Thank you for listening. I agree, guests need to know what to expect, which is why I liked it when the things now called "essentials" were listed separately so we could indicate which was there and which wasn't. Even with that, I would always verfiy with guests about their preference on linens to be sure.  My concern is that if what Nancy said is right and not having linens and towels makes us not "family friendly", then people with families for whom our house really would be perfect might just miss us if they check that box and look for "family friendly" homes. They would likely assume it means we don't allow children or something.  We really do have our house set up well for families with children with  beach toys, children's books, bunk beds, and don't want to lose those guests over something that isn't even related. 

 

And we do offer the option for linens, but it saves the renter to bring their own, which most would prefer to do in this rental area of Edisto Island. I asked our property manager about this when the change was first announced and she said NONE of the 400+ rentals they manage provide linens!

 

So I would just kindly ask it be listed as with any other amenity, like coffee makers and microwaves. (Maybe some people would consider a coffe-maker as an "essential"!) And if a red flashing light or something is needed to be sure a guest notices, no problem. What I don't like is that our listings are being treated somehow as substandard when, in reality, we may provide more amenties than a comparable property that happens to be able to manage linens.

 

Regards,
Jim

Meaghan in
Newark, MD
Level 3

Jim, you absolutely nailed it.  Also, for us with unique listings such as a camper at a campground  the ability to launder is impossible.  However, camping is the definition of family friendly.  It's hard to understand why I cannot be included, when I'm clearly gearing my listing to families.  I make a point to clearly define amenities, mention it in the body of my listing AND mention it in private message after booking.  Trust me, my guests are aware and ok.  I also go above and beyond for my guests whom are traveling by air and I do provide the linens free of charge, because that is just logical and considerate.

Judy in
Ulladulla, Australia
Level 3

I quite agree re the conversations about guests providing their own linen. This is the rental practice in my part of Australia- South East New South Wales (NSW) Coast at Bawley Point, between Bateman’s Bay and Ulladulla. Guests generally prefer to bring their own linen(sheets etc & towels) to save a linen fee. Almost all my guests have been from Australia and they are very comfortable with this policy. 

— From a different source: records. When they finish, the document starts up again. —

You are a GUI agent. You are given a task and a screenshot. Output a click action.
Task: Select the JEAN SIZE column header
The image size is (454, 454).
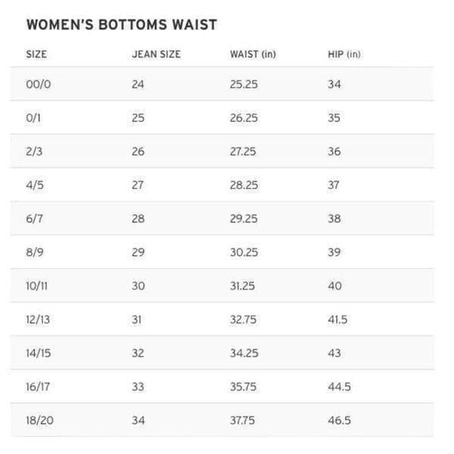156,54
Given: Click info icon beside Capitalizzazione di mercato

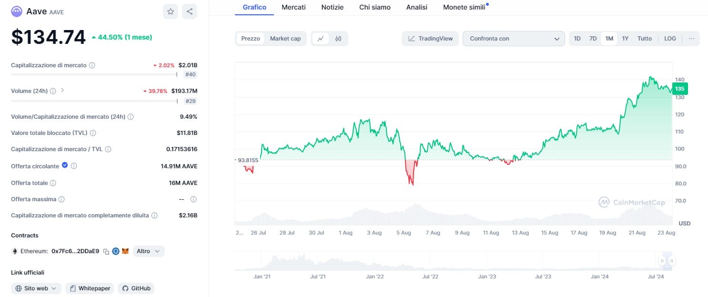Looking at the screenshot, I should pos(92,65).
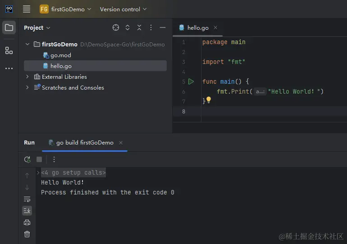The width and height of the screenshot is (347, 244).
Task: Click the green run gutter arrow
Action: pos(191,81)
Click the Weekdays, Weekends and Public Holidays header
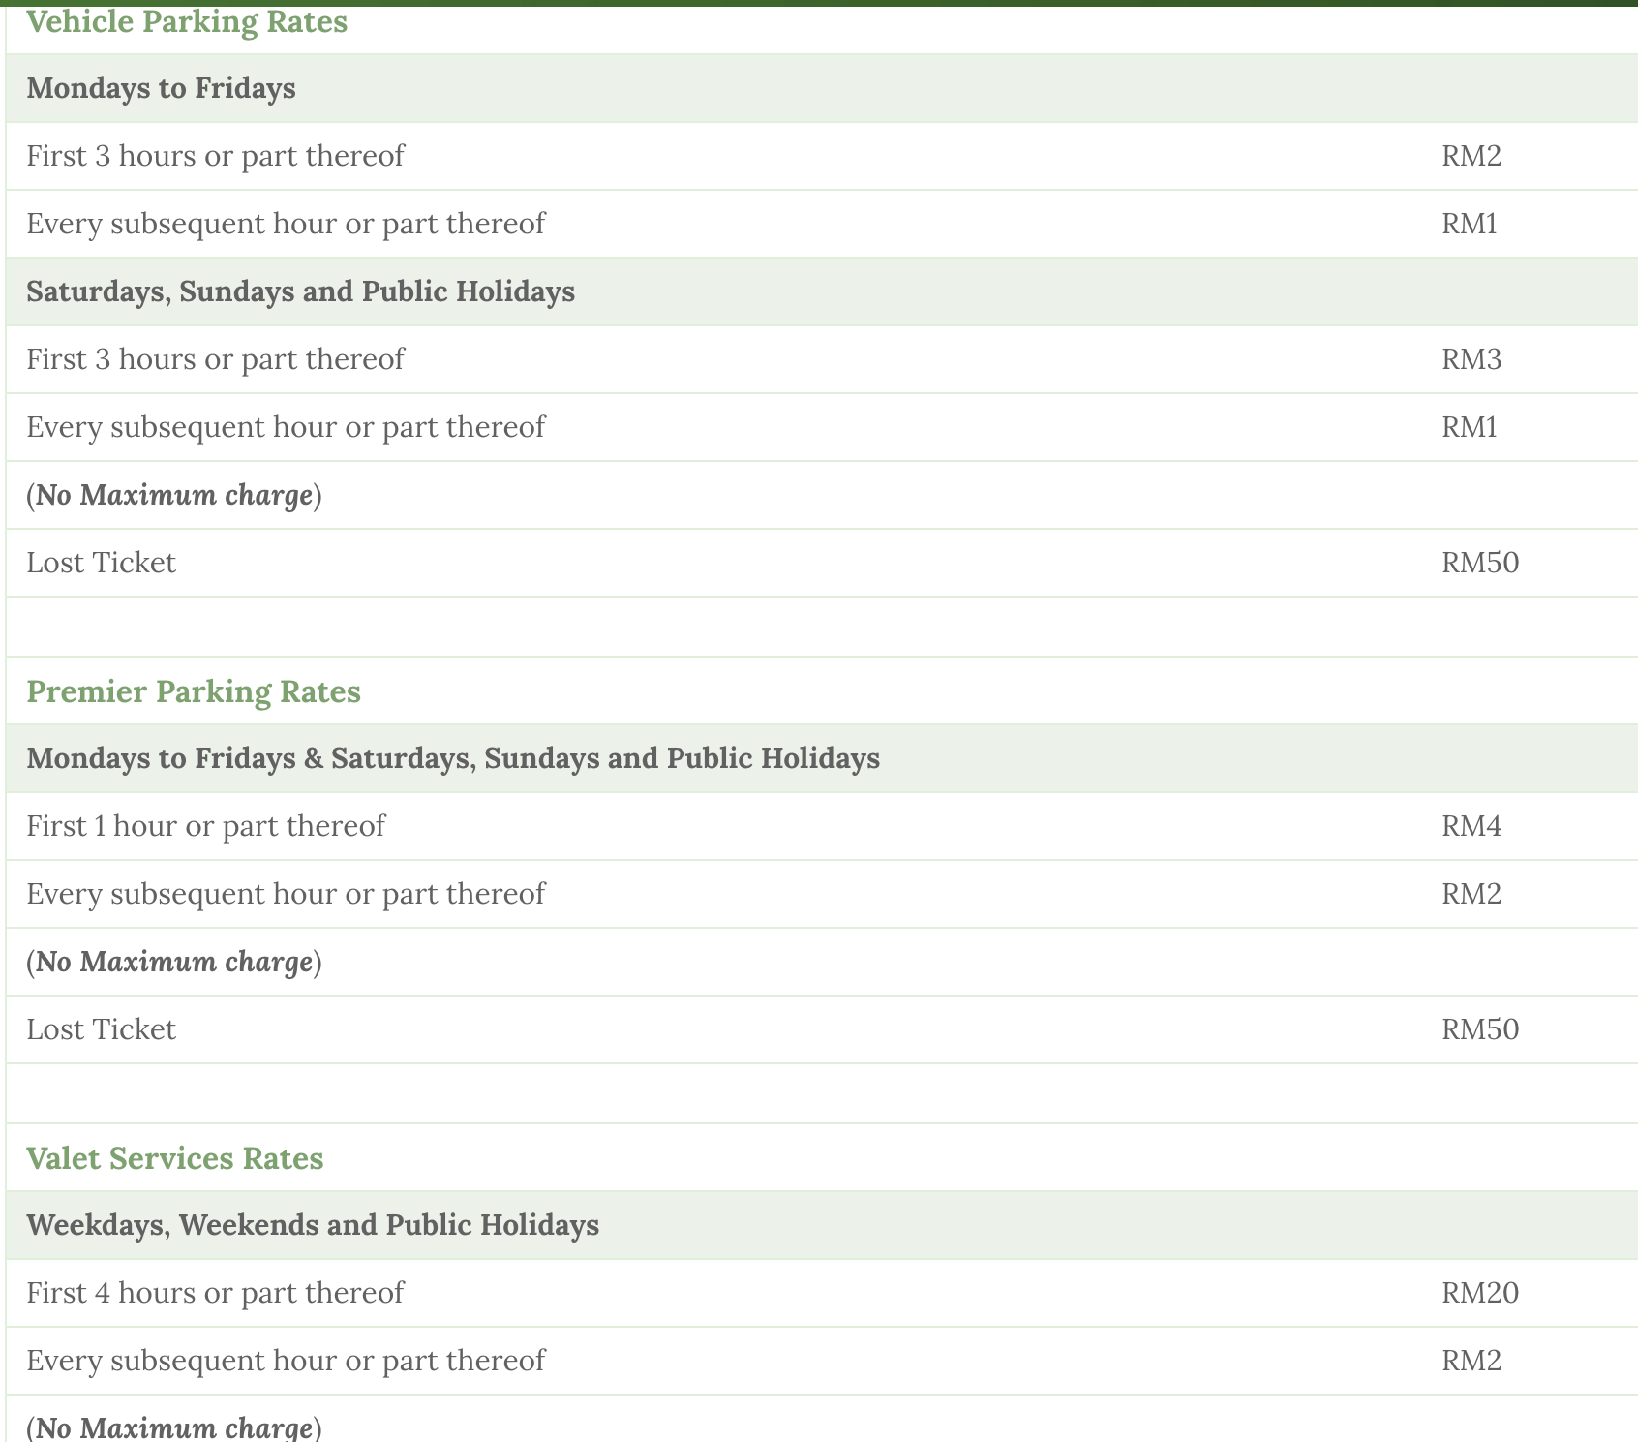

I suggest that Hosts be given the option to charge an additional linen fee if Guests don’t or can’t or don’t want to bring their own linen. 

Deborah in
Terrigal, Australia
Level 10

We are not a hotel, majority of hosts in our area do not supply towels and never have, so we are unable to tick the box, frankly we do not think Airbnb should tell us what to supply given we have been successfully  hosting for 13 years (280 days per year) which is far longer than Airbnb has existed. Please stop treating us as children ! We live in Australia and know our own market better than Airbnb does

Level 2

I agree with the comments as to being family friendly. By insinuating we are not family friendly if we do not supply all of the amenities is a loss to us of potential guests. Who may skip us as not being listed as family friendly.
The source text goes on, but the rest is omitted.